DATA SHOWN:
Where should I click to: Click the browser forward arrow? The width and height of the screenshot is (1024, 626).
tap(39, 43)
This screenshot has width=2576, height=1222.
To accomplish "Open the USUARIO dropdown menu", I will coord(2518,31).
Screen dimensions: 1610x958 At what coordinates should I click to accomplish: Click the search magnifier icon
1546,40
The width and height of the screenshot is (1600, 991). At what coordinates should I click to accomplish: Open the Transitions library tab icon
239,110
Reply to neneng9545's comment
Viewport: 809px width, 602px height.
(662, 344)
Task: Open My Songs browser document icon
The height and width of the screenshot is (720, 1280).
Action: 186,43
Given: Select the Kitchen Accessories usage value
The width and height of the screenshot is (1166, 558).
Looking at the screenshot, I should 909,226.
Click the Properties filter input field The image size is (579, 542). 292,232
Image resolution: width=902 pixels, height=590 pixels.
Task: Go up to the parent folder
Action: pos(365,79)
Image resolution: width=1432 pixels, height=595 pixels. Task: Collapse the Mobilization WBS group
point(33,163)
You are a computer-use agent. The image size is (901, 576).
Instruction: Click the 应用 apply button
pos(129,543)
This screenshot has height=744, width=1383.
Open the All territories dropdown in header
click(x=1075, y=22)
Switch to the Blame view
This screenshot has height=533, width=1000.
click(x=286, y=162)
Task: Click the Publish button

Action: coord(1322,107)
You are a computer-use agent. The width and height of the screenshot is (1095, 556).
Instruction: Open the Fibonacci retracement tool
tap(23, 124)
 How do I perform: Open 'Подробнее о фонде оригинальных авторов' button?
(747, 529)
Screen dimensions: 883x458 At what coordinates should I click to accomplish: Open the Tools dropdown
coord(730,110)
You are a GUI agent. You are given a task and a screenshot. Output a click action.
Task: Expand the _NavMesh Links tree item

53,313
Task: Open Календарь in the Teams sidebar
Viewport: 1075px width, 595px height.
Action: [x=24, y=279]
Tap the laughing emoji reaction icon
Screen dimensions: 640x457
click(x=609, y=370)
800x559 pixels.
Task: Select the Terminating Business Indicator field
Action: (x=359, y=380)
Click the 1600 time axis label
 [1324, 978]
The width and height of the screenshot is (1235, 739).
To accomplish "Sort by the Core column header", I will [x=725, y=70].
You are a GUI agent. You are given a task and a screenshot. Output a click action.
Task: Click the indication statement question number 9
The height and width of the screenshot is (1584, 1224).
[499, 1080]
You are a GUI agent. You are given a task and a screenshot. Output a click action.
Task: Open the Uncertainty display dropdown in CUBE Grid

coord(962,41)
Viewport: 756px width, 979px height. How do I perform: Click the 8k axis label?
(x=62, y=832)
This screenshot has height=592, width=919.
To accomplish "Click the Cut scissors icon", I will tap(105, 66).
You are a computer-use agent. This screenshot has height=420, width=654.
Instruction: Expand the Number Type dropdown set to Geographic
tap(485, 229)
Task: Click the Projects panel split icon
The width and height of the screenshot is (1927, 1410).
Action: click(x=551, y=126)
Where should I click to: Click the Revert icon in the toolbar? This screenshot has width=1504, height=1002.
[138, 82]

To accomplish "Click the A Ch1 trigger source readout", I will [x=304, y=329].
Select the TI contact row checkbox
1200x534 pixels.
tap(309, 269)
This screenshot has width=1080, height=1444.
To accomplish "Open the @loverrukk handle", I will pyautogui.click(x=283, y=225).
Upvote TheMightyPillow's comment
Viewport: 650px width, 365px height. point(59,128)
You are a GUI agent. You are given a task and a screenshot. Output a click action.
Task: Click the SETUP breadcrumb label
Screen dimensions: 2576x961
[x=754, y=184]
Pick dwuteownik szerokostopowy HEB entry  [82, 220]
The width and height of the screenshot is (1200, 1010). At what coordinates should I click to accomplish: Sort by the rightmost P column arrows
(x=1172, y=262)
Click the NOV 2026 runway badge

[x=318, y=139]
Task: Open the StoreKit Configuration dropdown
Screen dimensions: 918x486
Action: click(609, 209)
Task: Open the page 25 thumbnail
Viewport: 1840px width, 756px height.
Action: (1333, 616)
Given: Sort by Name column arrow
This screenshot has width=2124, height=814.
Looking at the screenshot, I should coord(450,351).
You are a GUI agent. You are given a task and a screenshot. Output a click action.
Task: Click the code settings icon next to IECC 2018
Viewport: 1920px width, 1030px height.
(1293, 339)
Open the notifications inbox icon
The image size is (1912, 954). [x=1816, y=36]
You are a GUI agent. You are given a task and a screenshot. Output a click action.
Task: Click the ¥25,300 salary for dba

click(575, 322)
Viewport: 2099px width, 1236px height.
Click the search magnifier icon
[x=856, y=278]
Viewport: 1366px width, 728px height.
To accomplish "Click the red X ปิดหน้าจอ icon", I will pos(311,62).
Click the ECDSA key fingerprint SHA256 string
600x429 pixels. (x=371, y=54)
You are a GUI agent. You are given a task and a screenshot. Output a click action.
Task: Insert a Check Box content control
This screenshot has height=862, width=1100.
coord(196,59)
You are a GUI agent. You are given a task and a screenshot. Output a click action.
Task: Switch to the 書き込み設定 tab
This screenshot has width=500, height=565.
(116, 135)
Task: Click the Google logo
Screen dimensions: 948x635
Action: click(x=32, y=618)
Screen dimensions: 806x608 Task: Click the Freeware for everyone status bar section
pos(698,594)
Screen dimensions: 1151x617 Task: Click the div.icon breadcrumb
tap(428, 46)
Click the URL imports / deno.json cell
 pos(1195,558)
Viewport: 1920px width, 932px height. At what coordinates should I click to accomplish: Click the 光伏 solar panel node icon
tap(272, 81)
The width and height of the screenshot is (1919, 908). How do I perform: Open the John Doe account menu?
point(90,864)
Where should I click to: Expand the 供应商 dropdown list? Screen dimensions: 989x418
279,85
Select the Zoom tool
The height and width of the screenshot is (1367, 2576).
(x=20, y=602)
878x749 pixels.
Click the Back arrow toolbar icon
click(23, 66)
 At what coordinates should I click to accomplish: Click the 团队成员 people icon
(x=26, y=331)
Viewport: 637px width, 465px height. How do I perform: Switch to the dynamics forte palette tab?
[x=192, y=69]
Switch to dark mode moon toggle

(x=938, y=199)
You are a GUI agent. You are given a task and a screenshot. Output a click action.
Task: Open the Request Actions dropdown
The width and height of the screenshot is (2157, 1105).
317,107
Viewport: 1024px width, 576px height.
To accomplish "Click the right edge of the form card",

OBJECTIVE: Render all of the data above as a Markdown table with the columns Row and Line. Put each line in its own row, numbered in order, and leave out blank lines.

COMPLETE RESPONSE:
| Row | Line |
|---|---|
| 1 | Where should I click to: Click the browser forward arrow? The width and height of the screenshot is (1024, 626). |
| 2 | tap(39, 43) |
| 3 | This screenshot has width=2576, height=1222. |
| 4 | To accomplish "Open the USUARIO dropdown menu", I will coord(2518,31). |
| 5 | Screen dimensions: 1610x958 At what coordinates should I click to accomplish: Click the search magnifier icon |
| 6 | 1546,40 |
| 7 | The width and height of the screenshot is (1600, 991). At what coordinates should I click to accomplish: Open the Transitions library tab icon |
| 8 | 239,110 |
| 9 | Reply to neneng9545's comment |
| 10 | Viewport: 809px width, 602px height. |
| 11 | (662, 344) |
| 12 | Task: Open My Songs browser document icon |
| 13 | The height and width of the screenshot is (720, 1280). |
| 14 | Action: 186,43 |
| 15 | Given: Select the Kitchen Accessories usage value |
| 16 | The width and height of the screenshot is (1166, 558). |
| 17 | Looking at the screenshot, I should 909,226. |
| 18 | Click the Properties filter input field The image size is (579, 542). 292,232 |
| 19 | Image resolution: width=902 pixels, height=590 pixels. |
| 20 | Task: Go up to the parent folder |
| 21 | Action: pos(365,79) |
| 22 | Image resolution: width=1432 pixels, height=595 pixels. Task: Collapse the Mobilization WBS group |
| 23 | point(33,163) |
| 24 | You are a computer-use agent. The image size is (901, 576). |
| 25 | Instruction: Click the 应用 apply button |
| 26 | pos(129,543) |
| 27 | This screenshot has height=744, width=1383. |
| 28 | Open the All territories dropdown in header |
| 29 | click(x=1075, y=22) |
| 30 | Switch to the Blame view |
| 31 | This screenshot has height=533, width=1000. |
| 32 | click(x=286, y=162) |
| 33 | Task: Click the Publish button |
| 34 | Action: coord(1322,107) |
| 35 | You are a computer-use agent. The width and height of the screenshot is (1095, 556). |
| 36 | Instruction: Open the Fibonacci retracement tool |
| 37 | tap(23, 124) |
| 38 |  How do I perform: Open 'Подробнее о фонде оригинальных авторов' button? |
| 39 | (747, 529) |
| 40 | Screen dimensions: 883x458 At what coordinates should I click to accomplish: Open the Tools dropdown |
| 41 | coord(730,110) |
| 42 | You are a GUI agent. You are given a task and a screenshot. Output a click action. |
| 43 | Task: Expand the _NavMesh Links tree item |
| 44 | 53,313 |
| 45 | Task: Open Календарь in the Teams sidebar |
| 46 | Viewport: 1075px width, 595px height. |
| 47 | Action: [x=24, y=279] |
| 48 | Tap the laughing emoji reaction icon |
| 49 | Screen dimensions: 640x457 |
| 50 | click(x=609, y=370) |
| 51 | 800x559 pixels. |
| 52 | Task: Select the Terminating Business Indicator field |
| 53 | Action: (x=359, y=380) |
| 54 | Click the 1600 time axis label |
| 55 |  [1324, 978] |
| 56 | The width and height of the screenshot is (1235, 739). |
| 57 | To accomplish "Sort by the Core column header", I will [x=725, y=70]. |
| 58 | You are a GUI agent. You are given a task and a screenshot. Output a click action. |
| 59 | Task: Click the indication statement question number 9 |
| 60 | The height and width of the screenshot is (1584, 1224). |
| 61 | [499, 1080] |
| 62 | You are a GUI agent. You are given a task and a screenshot. Output a click action. |
| 63 | Task: Open the Uncertainty display dropdown in CUBE Grid |
| 64 | coord(962,41) |
| 65 | Viewport: 756px width, 979px height. How do I perform: Click the 8k axis label? |
| 66 | (x=62, y=832) |
| 67 | This screenshot has height=592, width=919. |
| 68 | To accomplish "Click the Cut scissors icon", I will tap(105, 66). |
| 69 | You are a computer-use agent. This screenshot has height=420, width=654. |
| 70 | Instruction: Expand the Number Type dropdown set to Geographic |
| 71 | tap(485, 229) |
| 72 | Task: Click the Projects panel split icon |
| 73 | The width and height of the screenshot is (1927, 1410). |
| 74 | Action: click(x=551, y=126) |
| 75 | Where should I click to: Click the Revert icon in the toolbar? This screenshot has width=1504, height=1002. |
| 76 | [138, 82] |
| 77 | To accomplish "Click the A Ch1 trigger source readout", I will [x=304, y=329]. |
| 78 | Select the TI contact row checkbox |
| 79 | 1200x534 pixels. |
| 80 | tap(309, 269) |
| 81 | This screenshot has width=1080, height=1444. |
| 82 | To accomplish "Open the @loverrukk handle", I will pyautogui.click(x=283, y=225). |
| 83 | Upvote TheMightyPillow's comment |
| 84 | Viewport: 650px width, 365px height. point(59,128) |
| 85 | You are a GUI agent. You are given a task and a screenshot. Output a click action. |
| 86 | Task: Click the SETUP breadcrumb label |
| 87 | Screen dimensions: 2576x961 |
| 88 | [x=754, y=184] |
| 89 | Pick dwuteownik szerokostopowy HEB entry  [82, 220] |
| 90 | The width and height of the screenshot is (1200, 1010). At what coordinates should I click to accomplish: Sort by the rightmost P column arrows |
| 91 | (x=1172, y=262) |
| 92 | Click the NOV 2026 runway badge |
| 93 | [x=318, y=139] |
| 94 | Task: Open the StoreKit Configuration dropdown |
| 95 | Screen dimensions: 918x486 |
| 96 | Action: click(609, 209) |
| 97 | Task: Open the page 25 thumbnail |
| 98 | Viewport: 1840px width, 756px height. |
| 99 | Action: (1333, 616) |
| 100 | Given: Sort by Name column arrow |
| 101 | This screenshot has width=2124, height=814. |
| 102 | Looking at the screenshot, I should coord(450,351). |
| 103 | You are a GUI agent. You are given a task and a screenshot. Output a click action. |
| 104 | Task: Click the code settings icon next to IECC 2018 |
| 105 | Viewport: 1920px width, 1030px height. |
| 106 | (1293, 339) |
| 107 | Open the notifications inbox icon |
| 108 | The image size is (1912, 954). [x=1816, y=36] |
| 109 | You are a GUI agent. You are given a task and a screenshot. Output a click action. |
| 110 | Task: Click the ¥25,300 salary for dba |
| 111 | click(575, 322) |
| 112 | Viewport: 2099px width, 1236px height. |
| 113 | Click the search magnifier icon |
| 114 | [x=856, y=278] |
| 115 | Viewport: 1366px width, 728px height. |
| 116 | To accomplish "Click the red X ปิดหน้าจอ icon", I will pos(311,62). |
| 117 | Click the ECDSA key fingerprint SHA256 string |
| 118 | 600x429 pixels. (x=371, y=54) |
| 119 | You are a GUI agent. You are given a task and a screenshot. Output a click action. |
| 120 | Task: Insert a Check Box content control |
| 121 | This screenshot has height=862, width=1100. |
| 122 | coord(196,59) |
| 123 | You are a GUI agent. You are given a task and a screenshot. Output a click action. |
| 124 | Task: Switch to the 書き込み設定 tab |
| 125 | This screenshot has width=500, height=565. |
| 126 | (116, 135) |
| 127 | Task: Click the Google logo |
| 128 | Screen dimensions: 948x635 |
| 129 | Action: click(x=32, y=618) |
| 130 | Screen dimensions: 806x608 Task: Click the Freeware for everyone status bar section |
| 131 | pos(698,594) |
| 132 | Screen dimensions: 1151x617 Task: Click the div.icon breadcrumb |
| 133 | tap(428, 46) |
| 134 | Click the URL imports / deno.json cell |
| 135 |  pos(1195,558) |
| 136 | Viewport: 1920px width, 932px height. At what coordinates should I click to accomplish: Click the 光伏 solar panel node icon |
| 137 | tap(272, 81) |
| 138 | The width and height of the screenshot is (1919, 908). How do I perform: Open the John Doe account menu? |
| 139 | point(90,864) |
| 140 | Where should I click to: Expand the 供应商 dropdown list? Screen dimensions: 989x418 |
| 141 | 279,85 |
| 142 | Select the Zoom tool |
| 143 | The height and width of the screenshot is (1367, 2576). |
| 144 | (x=20, y=602) |
| 145 | 878x749 pixels. |
| 146 | Click the Back arrow toolbar icon |
| 147 | click(23, 66) |
| 148 |  At what coordinates should I click to accomplish: Click the 团队成员 people icon |
| 149 | (x=26, y=331) |
| 150 | Viewport: 637px width, 465px height. How do I perform: Switch to the dynamics forte palette tab? |
| 151 | [x=192, y=69] |
| 152 | Switch to dark mode moon toggle |
| 153 | (x=938, y=199) |
| 154 | You are a GUI agent. You are given a task and a screenshot. Output a click action. |
| 155 | Task: Open the Request Actions dropdown |
| 156 | The width and height of the screenshot is (2157, 1105). |
| 157 | 317,107 |
| 158 | Viewport: 1024px width, 576px height. |
| 159 | To accomplish "Click the right edge of the form card", |